A Chinese startup has opened the world’s first clinic in Saudi Arabia where artificial intelligence diagnoses patients, a key step in replacing human doctors as the first line of medical treatment.
Synyi AI, a Shanghai-based medical technology company, launched the trial program in Saudi Arabia’s eastern Al-Ahsa region in April in collaboration with the country’s Almoosa Health Group. The pilot will see a virtual AI doctor making diagnoses and prescriptions to patients on its own, through interactions similar to dealing with a human doctor.
When patients come to the clinic, they describe their symptoms via a tablet computer to an AI “doctor” named “Dr. Hua”. The AI follows up with more questions and analyzes data and images taken with the help of human assistants, such as cardiograms and X-rays. Once the consultation is over, Dr. Hua provides a treatment plan, which is reviewed and signed off by a traditional human doctor without seeing the patients. The human doctors are also on hand to deal with emergencies that AI can’t handle.
The technology had an error rate of less than 0.3% during a testing phase prior to the current trial, according to Synyi AI.
“What AI has done in the past is to assist doctors, but now we are taking the final step of the journey to let AI diagnose and treat the patients directly,” Synyi AI CEO Zhang Shaodian said in an interview.
So far, a few dozen patients have used the service free-of-charge, with a human doctor in attendance because the project is still under trial. The pilot program is generating AI diagnostic data which will later be submitted to the Saudi authorities for approval before the service can become commercially available. Zhang says he is optimistic permission will be granted within 18 months.
Still, doubts remain among medical professionals that AI can adequately replace human doctors any time soon.
“We know of multiple attempts to build this kind of fairly capable AI doctors, to talk directly to patients, but even the best ones don’t even function at the level of a primary practitioner,” said Ngiam Kee Yuan, a senior consultant at Singapore’s National University Hospital. “I will be very skeptical.”

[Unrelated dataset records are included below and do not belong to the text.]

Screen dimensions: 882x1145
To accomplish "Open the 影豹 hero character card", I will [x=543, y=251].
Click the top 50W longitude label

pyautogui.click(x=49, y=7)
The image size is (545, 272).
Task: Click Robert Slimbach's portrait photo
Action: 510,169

For now, Dr Hua’s services are limited to respiratory complaints, covering about 30 diseases, such as asthma and pharyngitis. The company plans to expand the list to cover 50 respiratory, gastroenterological, and dermatological diseases over the coming year. The company is also working with other hospitals in Saudi Arabia to open similar clinics in the next few months.
Synyi AI is just the latest in a number of Chinese health companies setting up in the Middle East as they refine their technology to make it suitable for global real-world application. Shanghai Fosun Pharmaceutical Group Co. signed a deal with Saudi Arabia’s Fakeeh Care Group earlier this year to advance cell and gene therapy and tele-diagnostics. XtalPi Holdings Ltd., a Chinese AI-backed drug-discovery company, is setting up a robotics lab in the United Arab Emirates.
AI has already been widely applied in online consultations by some of China’s leading Internet health-care services — but it still largely serves an auxiliary role. Several Chinese companies are developing AI tools similar to ChatGPT to conduct consultations independently, but none are in commercial use yet. Chinese online health-care provider Medlinker, for example, unveiled an AI doctor dubbed MedGPT, claiming it’s capable of diagnosing some of the most common diseases with the same degree of accuracy and consistency as a human doctor.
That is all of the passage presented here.